Our hacks are better networked and better equipped to succeed in a globalized world.
With Cold War nostalgia now dominating parts of the news cycle, not to mention a whole swath of conspiracy-minded grifters peddling their own hokey homeopathic panaceas to ills political and otherwise, it’s safe to say that America in 2019 is trapped in a “common madness” of its own. The Trump presidency has created a void of meaning that, for many, can best be filled by a departure from reality. Such escapes, it’s clear, more often than not lead us to the hellish bedlam of far-right fever-dreams.
Of course, America has long been home to faith healers of questionable intent—televangelists promising instant salvation, New Age grifters peddling overpriced vaginal jade eggs, and even dunderheaded shock-jocks with their own branded supplements. Our recent paranoia and gullibility isn’t an anomaly, as Richard Hofstadter has made clear. Yet the present crisis of meaning is unique in its potential for durability. Our hacks are better networked and better equipped to succeed in a globalized world. They have, as journalist Anna Merlan recounts in her forthcoming book Republic of Lies: American Conspiracy Theorists and Their Surprising Rise to Power, been building themselves up for decades on the fringes. In their world, “everything and every possibility is equally plausible.” They’re not reliant on state TV for support (even if certain networks, such as Trump’s beloved Fox News, have begun to resemble it); today’s snake oil salesmen also have several of Silicon Valley’s gifts to the world at their fingertips.

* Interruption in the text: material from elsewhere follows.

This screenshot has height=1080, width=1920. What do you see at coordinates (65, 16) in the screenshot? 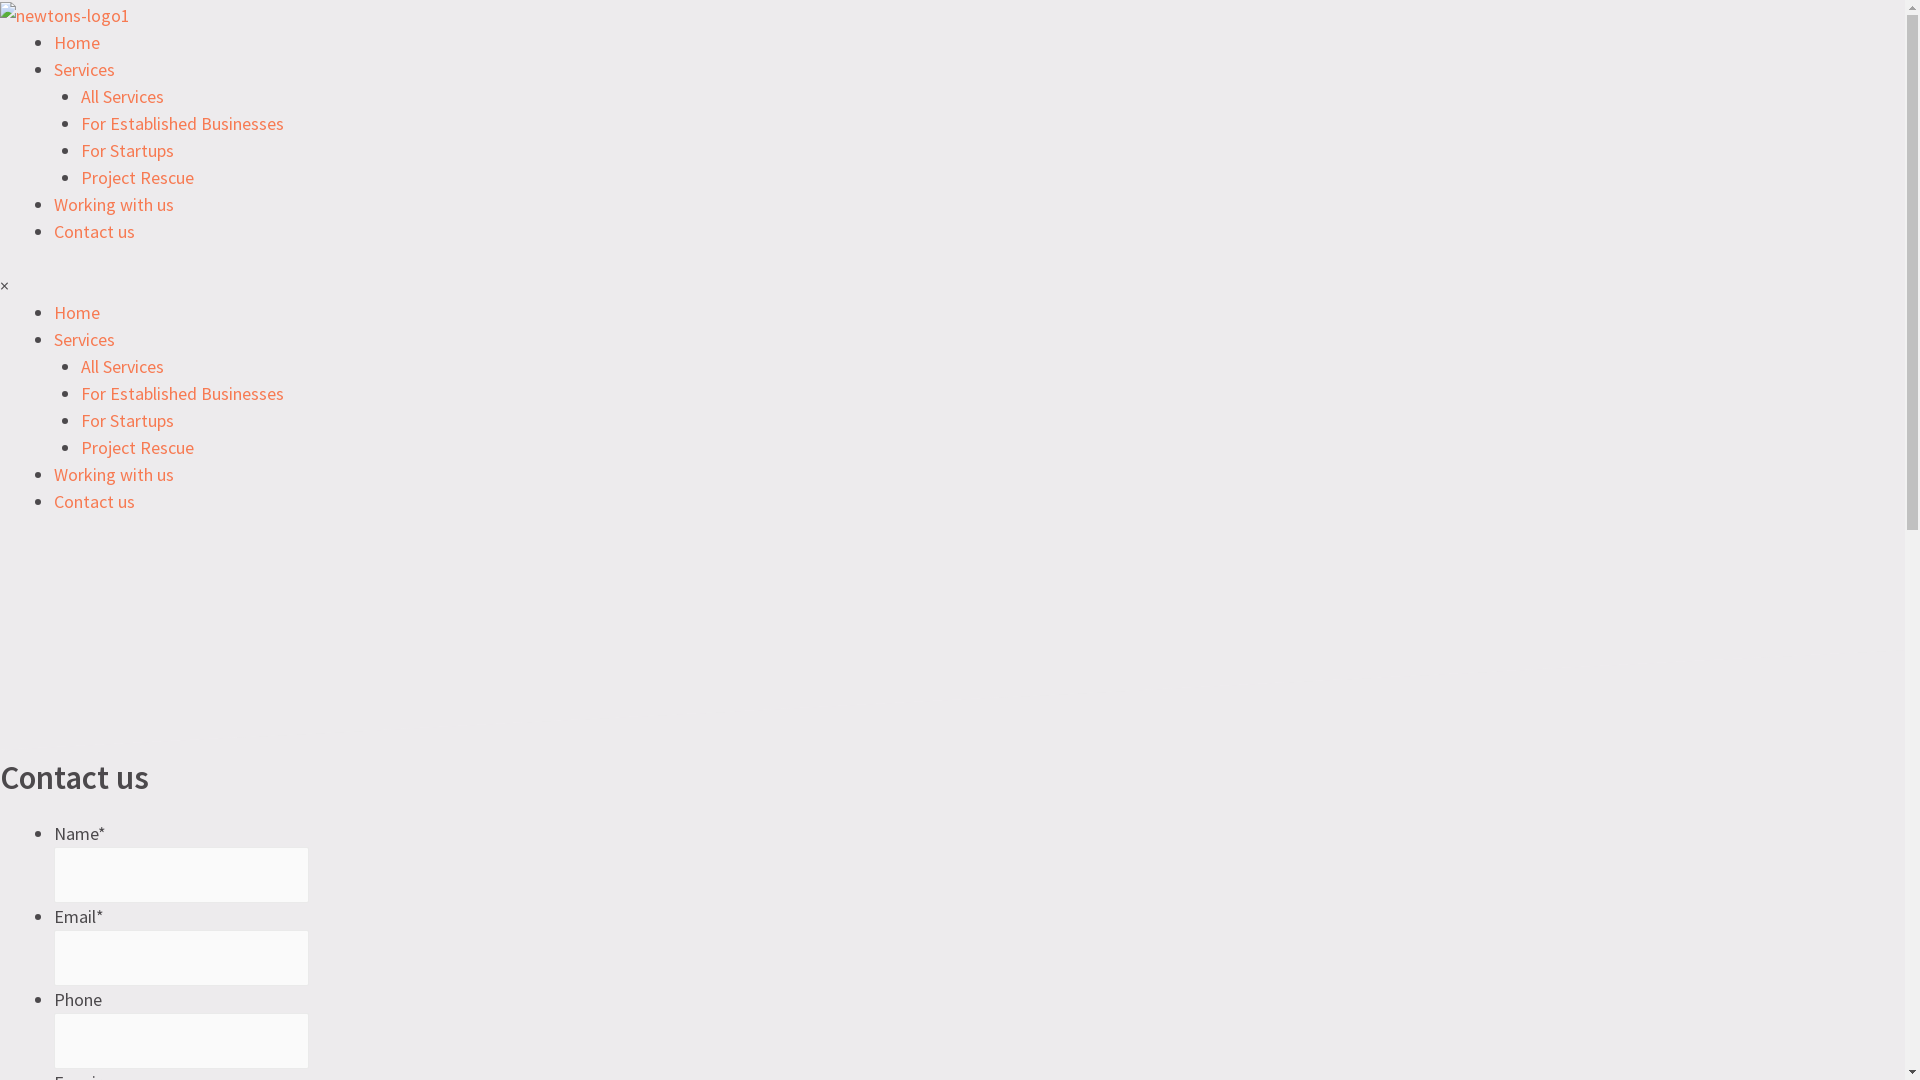
I see `newtons-logo1` at bounding box center [65, 16].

The ekstrasensy may have only succeeded for a brief moment in time, but their influence lives on. After all, notes one interviewee in Peter Pomerantsev’s Nothing is True and Everything is Possible, “spiritual stuff is always good to keep people distracted. And the ratings will be good—our people love some mysticism when things are bad.” More broadly, the magical and conspiratorial thinking that made their popularity possible has adapted to meet the needs of Putin’s Russia. In some cases, these manifestations are goofy, quirky, and even endearing. Few, for instance, would argue there’s something seriously sinister about a cadre of witches casting spells in support of the Russian president. Others, like the Kremlin’s obsession with “foreign agents,” have had profound policy implications. Unfortunately for those who have sought solace in the belief that America’s own hyper-paranoid age will fade away, this legacy offers little consolation.
 As translated by Marlene Laruelle. There are no official English translations of Andreev’s book, which reads in the original Russian as Al’ternativnaya istoriya XX veka: pobeda kontrrevolyotsii v Rossii.